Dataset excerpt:
☆ ☆ ☆ ☆ ☆ ☆ ☆
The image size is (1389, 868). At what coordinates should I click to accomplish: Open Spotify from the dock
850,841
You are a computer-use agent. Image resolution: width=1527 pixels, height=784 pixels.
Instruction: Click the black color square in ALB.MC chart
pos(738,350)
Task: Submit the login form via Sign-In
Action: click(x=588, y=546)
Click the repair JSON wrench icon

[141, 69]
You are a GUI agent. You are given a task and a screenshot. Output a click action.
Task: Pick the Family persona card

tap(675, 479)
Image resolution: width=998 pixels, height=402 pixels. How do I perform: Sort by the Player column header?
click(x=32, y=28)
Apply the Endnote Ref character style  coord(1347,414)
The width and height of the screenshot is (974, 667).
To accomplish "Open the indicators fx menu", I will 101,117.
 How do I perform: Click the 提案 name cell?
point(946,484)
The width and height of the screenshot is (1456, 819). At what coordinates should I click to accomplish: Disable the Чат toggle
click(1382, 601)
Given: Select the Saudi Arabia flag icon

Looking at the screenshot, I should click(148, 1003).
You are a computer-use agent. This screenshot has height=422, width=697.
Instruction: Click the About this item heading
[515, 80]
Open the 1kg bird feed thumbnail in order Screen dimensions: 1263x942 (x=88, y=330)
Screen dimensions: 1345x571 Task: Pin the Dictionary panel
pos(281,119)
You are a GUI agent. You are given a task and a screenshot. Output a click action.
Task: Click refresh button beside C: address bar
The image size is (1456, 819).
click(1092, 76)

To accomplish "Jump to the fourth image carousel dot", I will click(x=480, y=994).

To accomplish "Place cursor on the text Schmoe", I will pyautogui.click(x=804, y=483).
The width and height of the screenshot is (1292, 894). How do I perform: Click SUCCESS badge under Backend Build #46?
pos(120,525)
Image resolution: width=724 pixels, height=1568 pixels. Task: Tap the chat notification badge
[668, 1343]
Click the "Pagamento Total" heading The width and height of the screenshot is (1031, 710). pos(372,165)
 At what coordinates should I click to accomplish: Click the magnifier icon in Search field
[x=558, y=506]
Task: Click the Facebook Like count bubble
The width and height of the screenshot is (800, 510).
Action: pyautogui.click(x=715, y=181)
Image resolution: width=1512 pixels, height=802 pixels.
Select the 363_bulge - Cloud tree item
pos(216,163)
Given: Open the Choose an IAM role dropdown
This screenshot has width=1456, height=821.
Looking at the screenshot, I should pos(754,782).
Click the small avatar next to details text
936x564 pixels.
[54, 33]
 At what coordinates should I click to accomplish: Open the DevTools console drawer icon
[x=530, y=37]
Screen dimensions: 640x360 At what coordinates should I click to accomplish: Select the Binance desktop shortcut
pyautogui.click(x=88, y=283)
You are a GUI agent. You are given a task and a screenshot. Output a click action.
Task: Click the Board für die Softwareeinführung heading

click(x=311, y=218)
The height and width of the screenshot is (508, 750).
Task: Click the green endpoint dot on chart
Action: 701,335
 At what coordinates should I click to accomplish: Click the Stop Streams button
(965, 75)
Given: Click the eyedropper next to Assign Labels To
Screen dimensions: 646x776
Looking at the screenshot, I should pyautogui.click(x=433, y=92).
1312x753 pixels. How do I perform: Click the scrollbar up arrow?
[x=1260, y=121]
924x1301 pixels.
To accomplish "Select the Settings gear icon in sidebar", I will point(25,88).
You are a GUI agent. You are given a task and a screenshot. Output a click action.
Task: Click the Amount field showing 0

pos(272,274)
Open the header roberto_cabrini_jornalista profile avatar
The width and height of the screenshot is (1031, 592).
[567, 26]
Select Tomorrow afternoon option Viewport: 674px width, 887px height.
☆ ☆ ☆ ☆ ☆ ☆ ☆
GIVEN REQUEST: Quote the items word for word, from the first line at the top through the line containing "point(946,484)", with both ends included.

EXERCISE RESPONSE:
The image size is (1389, 868). At what coordinates should I click to accomplish: Open Spotify from the dock
850,841
You are a computer-use agent. Image resolution: width=1527 pixels, height=784 pixels.
Instruction: Click the black color square in ALB.MC chart
pos(738,350)
Task: Submit the login form via Sign-In
Action: click(x=588, y=546)
Click the repair JSON wrench icon

[141, 69]
You are a GUI agent. You are given a task and a screenshot. Output a click action.
Task: Pick the Family persona card

tap(675, 479)
Image resolution: width=998 pixels, height=402 pixels. How do I perform: Sort by the Player column header?
click(x=32, y=28)
Apply the Endnote Ref character style  coord(1347,414)
The width and height of the screenshot is (974, 667).
To accomplish "Open the indicators fx menu", I will 101,117.
 How do I perform: Click the 提案 name cell?
point(946,484)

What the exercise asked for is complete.